Introduction
Welcome to The ContraMind Code.
The ContraMind Code provides you with a system of principles, signals, and ideas to aid you in your pursuit of excellence.
The Newsletter shares the source code, through quick snapshots, for a systems thinking approach to be the best in what you do.
The Code helps you reboot and reimagine your thinking by learning from the best and enables you to draw a blueprint on what it takes to get extraordinary things done.
Jeff Bezos - Seven Year rule
Read this fascinating perspective and quote from Jeff Bezos:
“If everything you do, needs to work on a three-year time horizon, then you’re competing against a lot of people. But if you’re willing to invest on a seven-year time horizon, you’re now competing against a fraction of those people… Just by lengthening the time horizon, you can engage in endeavours that you could never otherwise pursue.”
Bezos, Musk, & Buffett see the world differently because they see time differently.
Read more here
Performance Nutrition with Dr. Greg Wells
In this podcast, Dr. Greg Wells is in conversation with Dr Melissa Piercell.
Dr. Melissa Piercell developed her love for holistic wellness and decided to further her education by completing the four-year Naturopathic Doctor program at The Canadian College of Naturopathic Medicine.
In this conversation, Dr. Melissa Piercell talks about:
Protecting your health and brain for optimal performance starts with proper nutrition.
The importance of goal-setting when it comes to nutrition.
It is critical to keep the daily nutritional goal commitment, come what may.
It is strict adherence to health and nutrition routines that make success inevitable.
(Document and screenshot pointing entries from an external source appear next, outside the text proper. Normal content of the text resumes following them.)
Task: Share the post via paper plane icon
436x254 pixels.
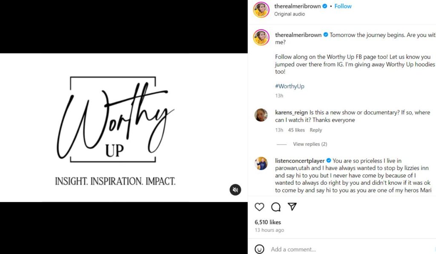Action: pyautogui.click(x=292, y=207)
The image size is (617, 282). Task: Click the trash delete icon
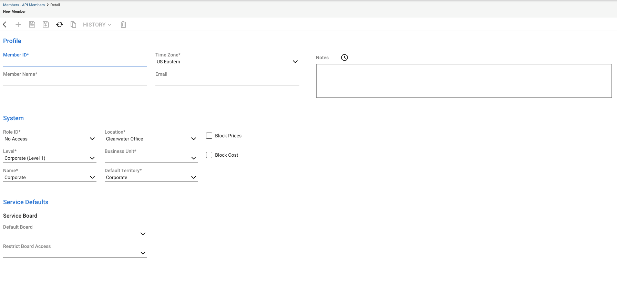(x=123, y=24)
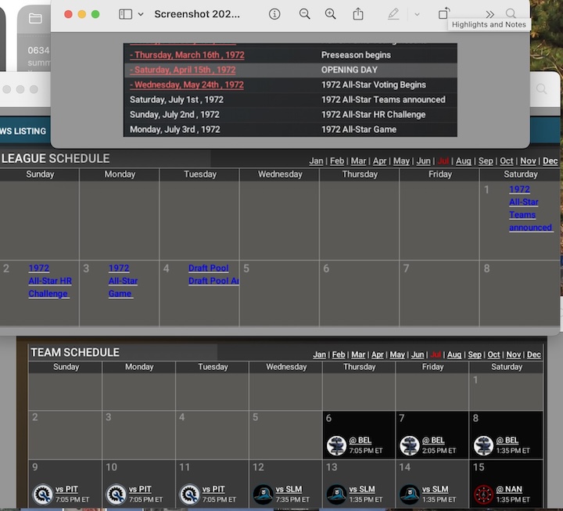The height and width of the screenshot is (511, 563).
Task: Show more toolbar items via double chevron
Action: coord(489,14)

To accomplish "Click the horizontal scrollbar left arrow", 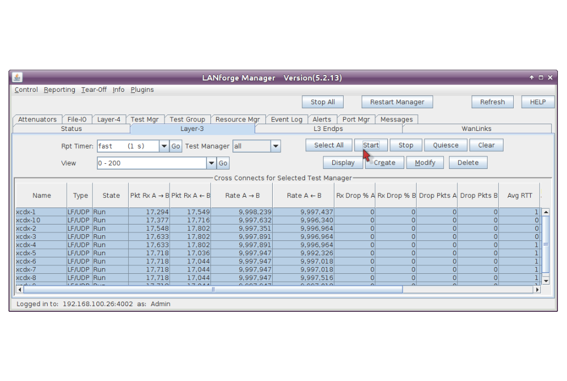I will click(20, 289).
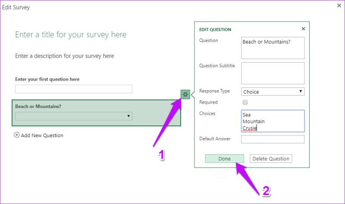This screenshot has height=204, width=345.
Task: Select the Default Answer field
Action: coord(273,139)
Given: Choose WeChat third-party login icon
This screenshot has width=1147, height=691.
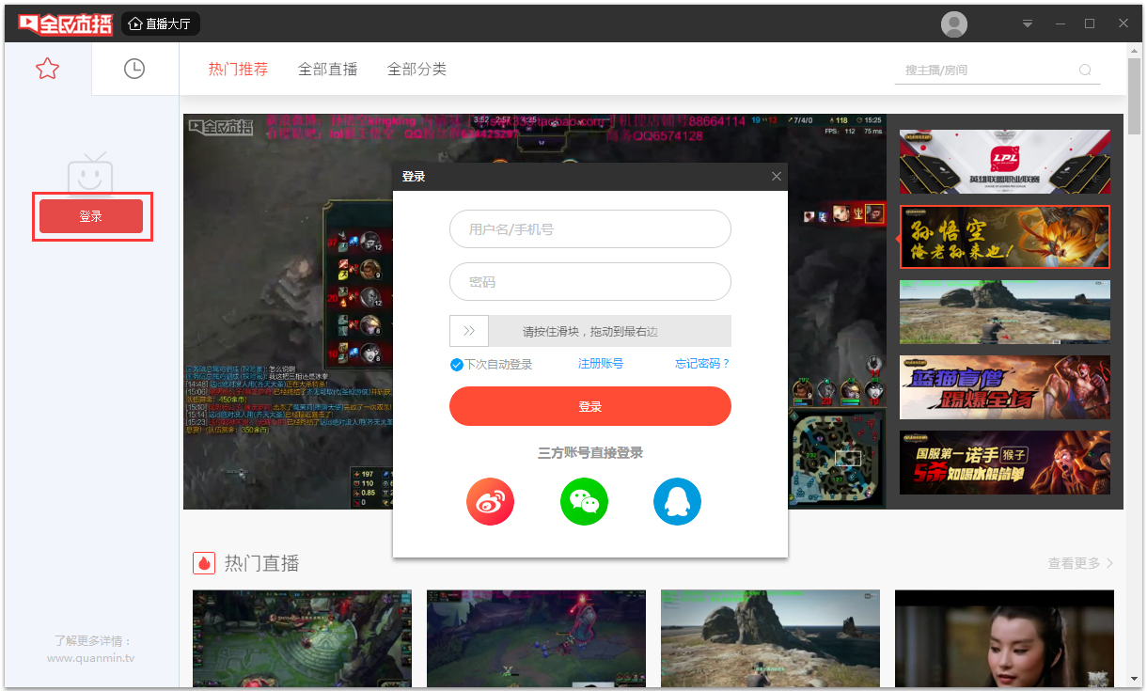Looking at the screenshot, I should tap(584, 502).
Some practical examples of what to have for breakfast, lunch, and dinner, including snacking healthy and how this can help improve your performance.
Inside Apple Factory: Software Design in the Age of Steve Jobs
Ken Kocienda is a software engineer who worked at Apple in the final years of the Steve Jobs era -- "The Golden Age of Apple". In this conversation, he offers an inside look at Apple's creative process in his widely acclaimed book, Creative Selection.
Here are some key topics that you can listen to from this conversation:
The concept of “Directly Responsible Individual” at Apple
The role of demos in Apple’s software development process
What is it like doing a demo for Steve Jobs
The culture of secrecy at Apple
Thinking Open Source at Apple
Stories and experiments around designing novel user interfaces for iPhone
How the creative-decision making process was done at Apple
Recalibrating Time, Rethinking Secrecy
When you give yourself a longer time horizon for any goal - either for your business or yourself, it allows you the time to think, experiment, fail, improve and continuously get at being better at whatever you aim to do. It removes the pressure to show short-term success - which may not be sustainable in the future. It also helps you acknowledge that achieving sustainable goals takes time to reach, built on a solid foundation. It requires consistent practice and relentless execution over the short term, but success compounds non-linearly over time.
Often we talk about a company culture that is transparent and open. We have also heard many people say creative/workplace environments require an open and transparent environment more than others. Is secrecy anti-creative culture?
It does not look so. In a company like Apple, the ‘purple’ project, the code name for the iPhone project, was kept entirely under wraps. A small, hand-picked team worked on it. Imagine a working culture in the firm, where everyone knows something is happening with a close colleague in the group but cannot talk much about it.
It just feels that it will breed a ‘trustless’ culture among employees and one that is not open, which is not very conducive to working creatively.
More than just using words like open and transparent on a company’s signboards and posters or in town-hall meetings, if there is an underlying culture of trust with the alignment of a common purpose & values, even utmost secrecy can be handled and accepted with ease by the people working in a firm.
‘Secrecy with a Purpose’ will work.
Some of the lessons we learnt from this week’s mission:
When you change the time horizon of your goals, you compete with fewer people.
Its commitment to routines that make health and nutrition goals successful.
Secrecy is not necessarily anti-creative culture.